**TRY IT:**
Wherever the string "Choose" shows up in the records below, return that line.

### DATA

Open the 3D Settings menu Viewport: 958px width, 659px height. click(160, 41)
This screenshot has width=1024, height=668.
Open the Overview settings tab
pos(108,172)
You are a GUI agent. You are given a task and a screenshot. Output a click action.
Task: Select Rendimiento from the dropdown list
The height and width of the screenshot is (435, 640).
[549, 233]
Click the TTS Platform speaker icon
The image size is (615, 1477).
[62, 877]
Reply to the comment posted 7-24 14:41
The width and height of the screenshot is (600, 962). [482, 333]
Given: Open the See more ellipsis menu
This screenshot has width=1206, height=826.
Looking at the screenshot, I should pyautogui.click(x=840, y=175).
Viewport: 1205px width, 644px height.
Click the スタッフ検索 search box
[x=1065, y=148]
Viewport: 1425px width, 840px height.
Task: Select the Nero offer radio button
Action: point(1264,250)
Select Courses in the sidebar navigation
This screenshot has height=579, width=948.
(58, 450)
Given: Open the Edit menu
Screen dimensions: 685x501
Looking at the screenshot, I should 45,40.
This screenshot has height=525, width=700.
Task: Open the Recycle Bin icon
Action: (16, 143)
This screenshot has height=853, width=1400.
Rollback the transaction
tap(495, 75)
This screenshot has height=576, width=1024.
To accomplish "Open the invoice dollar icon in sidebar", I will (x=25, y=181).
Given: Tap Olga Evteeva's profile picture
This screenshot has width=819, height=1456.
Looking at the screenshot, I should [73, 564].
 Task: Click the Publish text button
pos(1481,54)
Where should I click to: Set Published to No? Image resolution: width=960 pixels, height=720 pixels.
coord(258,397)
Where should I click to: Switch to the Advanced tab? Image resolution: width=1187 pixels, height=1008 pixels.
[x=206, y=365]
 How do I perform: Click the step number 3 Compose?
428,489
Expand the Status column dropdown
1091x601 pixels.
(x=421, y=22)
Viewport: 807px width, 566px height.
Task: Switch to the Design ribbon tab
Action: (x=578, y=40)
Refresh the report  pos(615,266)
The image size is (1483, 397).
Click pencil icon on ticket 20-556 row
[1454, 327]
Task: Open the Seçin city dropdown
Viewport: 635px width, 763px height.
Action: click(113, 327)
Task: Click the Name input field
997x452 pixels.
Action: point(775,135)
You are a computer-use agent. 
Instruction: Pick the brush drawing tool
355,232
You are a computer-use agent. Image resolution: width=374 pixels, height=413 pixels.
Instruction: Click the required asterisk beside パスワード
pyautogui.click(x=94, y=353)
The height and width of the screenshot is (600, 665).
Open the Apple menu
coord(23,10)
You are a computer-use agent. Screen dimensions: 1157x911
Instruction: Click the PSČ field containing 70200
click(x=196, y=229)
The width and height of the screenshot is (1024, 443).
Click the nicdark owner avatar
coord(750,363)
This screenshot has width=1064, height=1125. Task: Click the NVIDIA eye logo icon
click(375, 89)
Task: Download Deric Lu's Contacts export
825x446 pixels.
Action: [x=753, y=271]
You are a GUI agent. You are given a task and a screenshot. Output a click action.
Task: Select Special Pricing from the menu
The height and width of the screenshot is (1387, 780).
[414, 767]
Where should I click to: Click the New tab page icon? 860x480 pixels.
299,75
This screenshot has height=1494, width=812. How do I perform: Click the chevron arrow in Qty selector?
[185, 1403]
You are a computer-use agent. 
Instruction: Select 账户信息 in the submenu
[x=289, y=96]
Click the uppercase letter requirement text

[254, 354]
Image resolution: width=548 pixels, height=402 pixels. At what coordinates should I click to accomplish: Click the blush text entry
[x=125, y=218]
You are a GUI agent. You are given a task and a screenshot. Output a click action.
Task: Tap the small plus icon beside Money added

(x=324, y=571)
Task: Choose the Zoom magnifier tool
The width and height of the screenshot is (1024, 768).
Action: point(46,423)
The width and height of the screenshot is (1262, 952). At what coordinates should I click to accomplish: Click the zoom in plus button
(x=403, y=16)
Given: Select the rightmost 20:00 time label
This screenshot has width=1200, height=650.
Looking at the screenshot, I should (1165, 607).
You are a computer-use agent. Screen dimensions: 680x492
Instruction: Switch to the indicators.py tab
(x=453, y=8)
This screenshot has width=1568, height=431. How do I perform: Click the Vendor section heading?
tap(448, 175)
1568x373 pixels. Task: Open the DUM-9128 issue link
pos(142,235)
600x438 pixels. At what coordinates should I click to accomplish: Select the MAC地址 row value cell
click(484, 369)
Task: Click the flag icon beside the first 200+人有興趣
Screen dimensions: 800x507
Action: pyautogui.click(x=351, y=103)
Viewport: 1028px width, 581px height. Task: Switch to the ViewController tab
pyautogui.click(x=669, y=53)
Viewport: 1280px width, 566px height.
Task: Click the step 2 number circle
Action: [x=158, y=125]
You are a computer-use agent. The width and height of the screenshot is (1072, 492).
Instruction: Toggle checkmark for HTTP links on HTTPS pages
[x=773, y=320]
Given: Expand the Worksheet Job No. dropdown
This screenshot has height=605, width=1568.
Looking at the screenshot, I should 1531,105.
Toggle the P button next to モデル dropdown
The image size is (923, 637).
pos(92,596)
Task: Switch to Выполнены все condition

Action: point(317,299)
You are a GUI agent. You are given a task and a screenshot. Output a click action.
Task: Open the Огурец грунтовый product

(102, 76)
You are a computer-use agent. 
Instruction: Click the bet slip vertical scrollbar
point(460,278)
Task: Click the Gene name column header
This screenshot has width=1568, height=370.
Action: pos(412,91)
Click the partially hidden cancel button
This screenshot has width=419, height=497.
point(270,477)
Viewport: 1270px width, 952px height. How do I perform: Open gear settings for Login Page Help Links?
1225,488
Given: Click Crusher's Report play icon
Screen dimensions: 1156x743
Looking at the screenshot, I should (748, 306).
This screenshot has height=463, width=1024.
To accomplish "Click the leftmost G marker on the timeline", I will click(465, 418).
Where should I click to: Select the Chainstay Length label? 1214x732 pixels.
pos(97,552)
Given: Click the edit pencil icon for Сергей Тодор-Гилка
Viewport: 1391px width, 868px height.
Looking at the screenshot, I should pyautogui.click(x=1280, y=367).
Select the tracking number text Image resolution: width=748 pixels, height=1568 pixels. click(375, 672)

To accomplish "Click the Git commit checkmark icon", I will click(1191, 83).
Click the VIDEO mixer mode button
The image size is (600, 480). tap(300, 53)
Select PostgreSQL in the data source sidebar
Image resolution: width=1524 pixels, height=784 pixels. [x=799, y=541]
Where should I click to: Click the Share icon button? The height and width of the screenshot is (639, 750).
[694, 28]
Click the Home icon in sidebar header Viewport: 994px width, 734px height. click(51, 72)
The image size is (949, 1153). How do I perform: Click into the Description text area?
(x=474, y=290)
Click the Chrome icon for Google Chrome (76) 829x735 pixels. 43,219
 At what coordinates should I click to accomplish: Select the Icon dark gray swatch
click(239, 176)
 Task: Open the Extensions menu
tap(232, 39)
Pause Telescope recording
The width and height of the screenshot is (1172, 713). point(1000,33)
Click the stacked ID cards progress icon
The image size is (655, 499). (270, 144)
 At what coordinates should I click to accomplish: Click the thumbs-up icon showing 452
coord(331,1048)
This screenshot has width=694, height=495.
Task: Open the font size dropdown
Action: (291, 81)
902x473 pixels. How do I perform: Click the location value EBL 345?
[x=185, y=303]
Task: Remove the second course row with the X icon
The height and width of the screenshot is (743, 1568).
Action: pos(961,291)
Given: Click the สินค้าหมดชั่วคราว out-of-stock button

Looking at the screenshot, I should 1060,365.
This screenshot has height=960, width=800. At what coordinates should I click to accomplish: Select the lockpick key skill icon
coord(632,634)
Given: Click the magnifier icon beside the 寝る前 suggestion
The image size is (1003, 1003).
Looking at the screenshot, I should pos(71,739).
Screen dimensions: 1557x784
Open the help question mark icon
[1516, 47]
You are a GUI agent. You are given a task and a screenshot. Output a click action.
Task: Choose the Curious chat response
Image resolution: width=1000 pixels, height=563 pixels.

######

**EXERCISE RESPONSE:**
Task: Choose the Zoom magnifier tool
Task: Choose the Curious chat response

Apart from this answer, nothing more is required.